Glick’s Condition Slowly Improving

YERUSHALAYIM (Hamodia Staff) -
Israeli Chief of Police Yohanan Danino attends a Interior Affairs meeting in the Knesset on Sunday. (Miriam Alster/FLASH90 )
Israeli Chief of Police Yohanan Danino attends a Interior Affairs meeting in the Knesset on Sunday. (Miriam Alster/FLASH90 )

The condition of Yehudah Glick, who was shot by a terrorist in Yerushalayim last week, is “slowly improving,” Shaarei Tzedek Medical Center said on Sunday.

The 49-year-old Glick remains in serious condition, anesthetized and connected to a respirator, after being shot four times in the upper body at close range.

Israeli Prime Minister Binyamin Netanyahu conveyed a get-well message to Glick at the weekly cabinet meeting on Sunday. He said that he had spoken with Glick’s wife and father to wish him a speedy recovery on behalf of the Israeli government.

Meanwhile, Glick’s case was part of a heated debate at the weekly Cabinet meeting and a Knesset committee meeting on Sunday, according to Arutz Sheva.

Jewish Home Chairman Naftali Bennett lashed out at Internal Security Minister Yitzchak Aharonovich over the shooting and the security situation in general. Bennett noted that no fewer than five death threats were made against Glick before the shooting — and that, not only did police ignore the threats, but that one senior police officer once called Glick “the most dangerous man in Israel” —inspiring incitement himself.

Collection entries

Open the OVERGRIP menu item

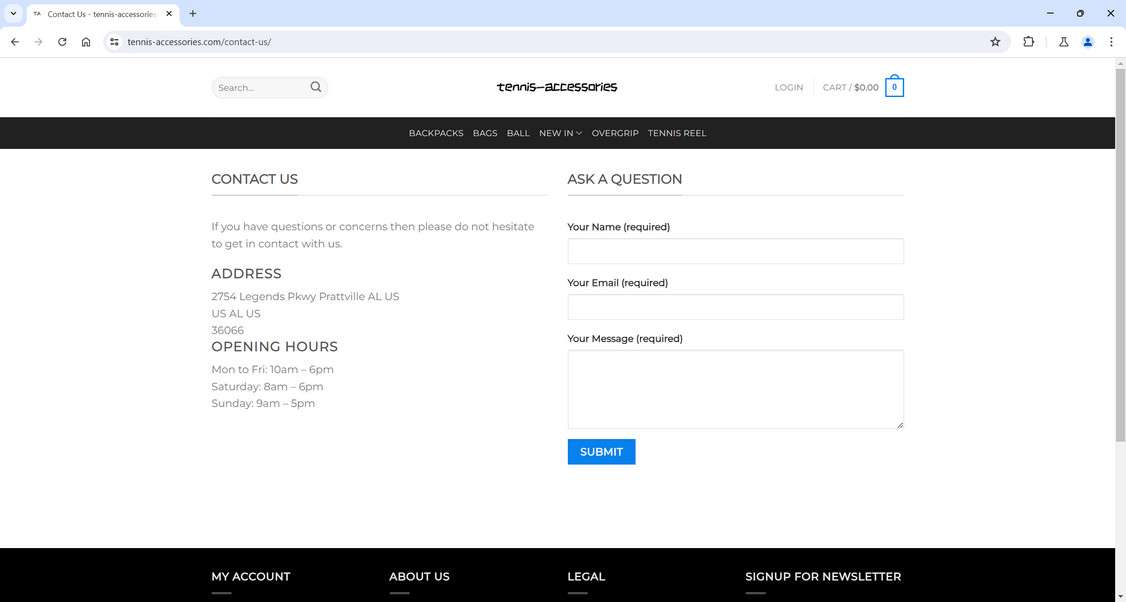click(615, 133)
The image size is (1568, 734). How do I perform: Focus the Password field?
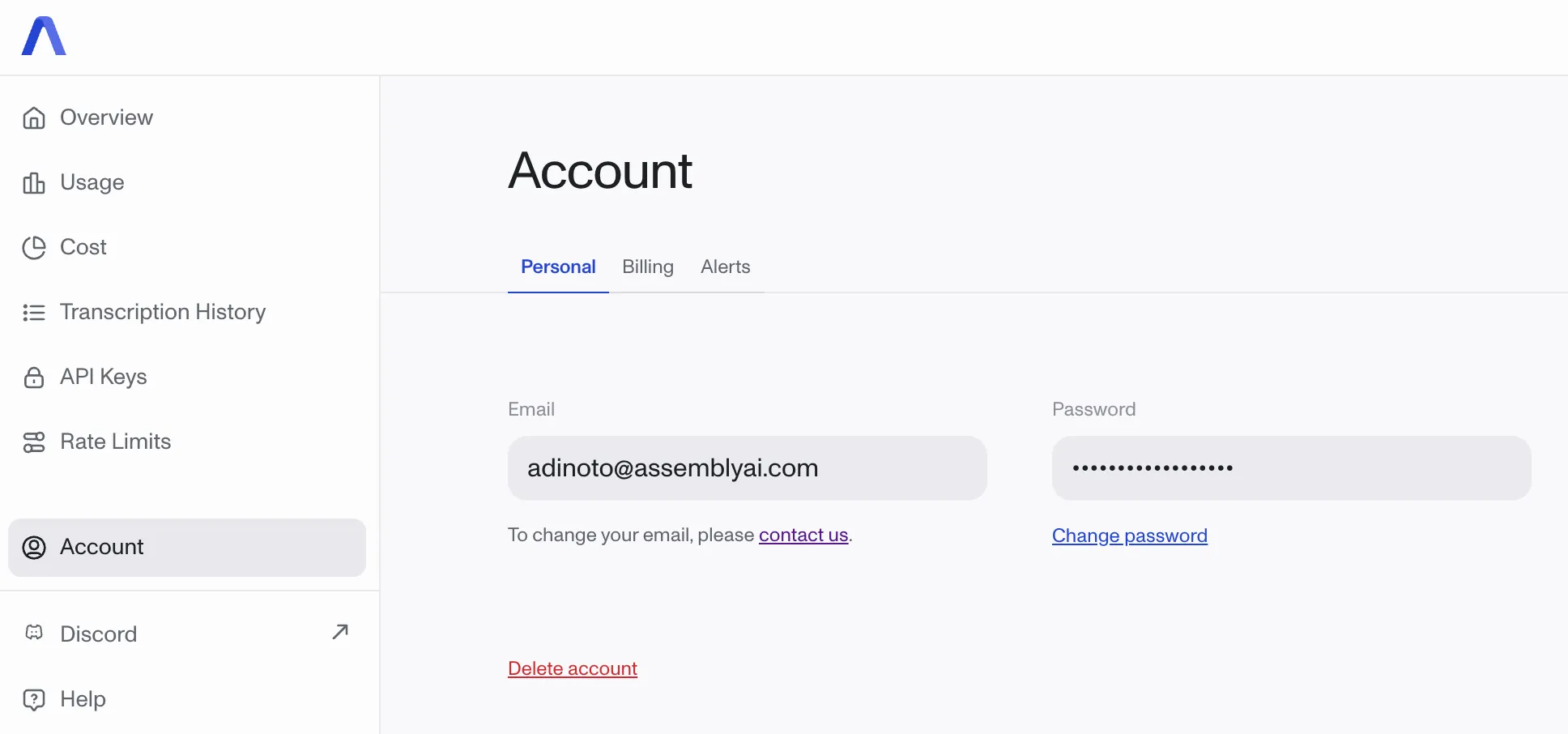1291,468
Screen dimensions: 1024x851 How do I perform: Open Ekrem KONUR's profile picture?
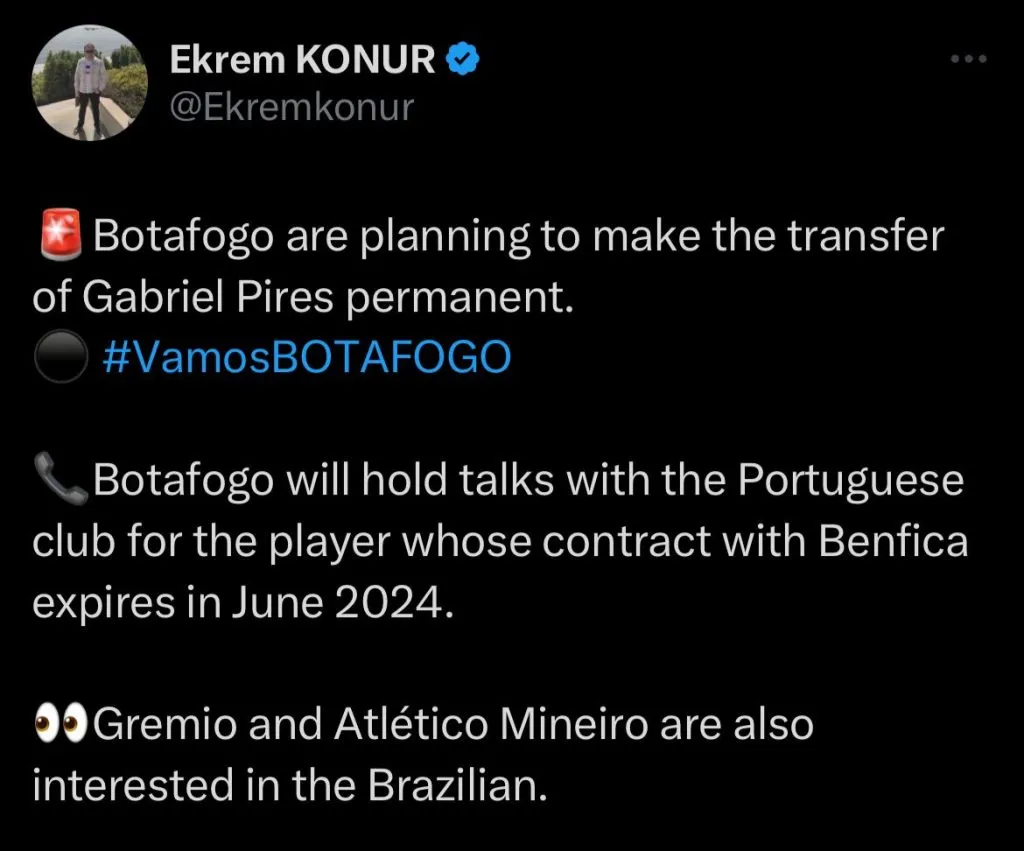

ASSIGNED TASK 1 = Translate this sentence from the report on Glick's condition into Spanish: "The 49-year-old Glick remains in serious condition, anesthetized and connected to a respirator, after being shot four times in the upper body at close range."
ASSIGNED TASK 2 = From the report on Glick's condition, print the stretch from "YERUSHALAYIM (Hamodia Staff)" through "said on Sunday.".

ANSWER SECTION 1 = Glick, de 49 años, sigue en estado grave, anestesiado y conectado a un respirador, tras recibir cuatro disparos a quemarropa en la parte superior del cuerpo.

ANSWER SECTION 2 =
YERUSHALAYIM (Hamodia Staff) -
Israeli Chief of Police Yohanan Danino attends a Interior Affairs meeting in the Knesset on Sunday. (Miriam Alster/FLASH90 )
Israeli Chief of Police Yohanan Danino attends a Interior Affairs meeting in the Knesset on Sunday. (Miriam Alster/FLASH90 )

The condition of Yehudah Glick, who was shot by a terrorist in Yerushalayim last week, is “slowly improving,” Shaarei Tzedek Medical Center said on Sunday.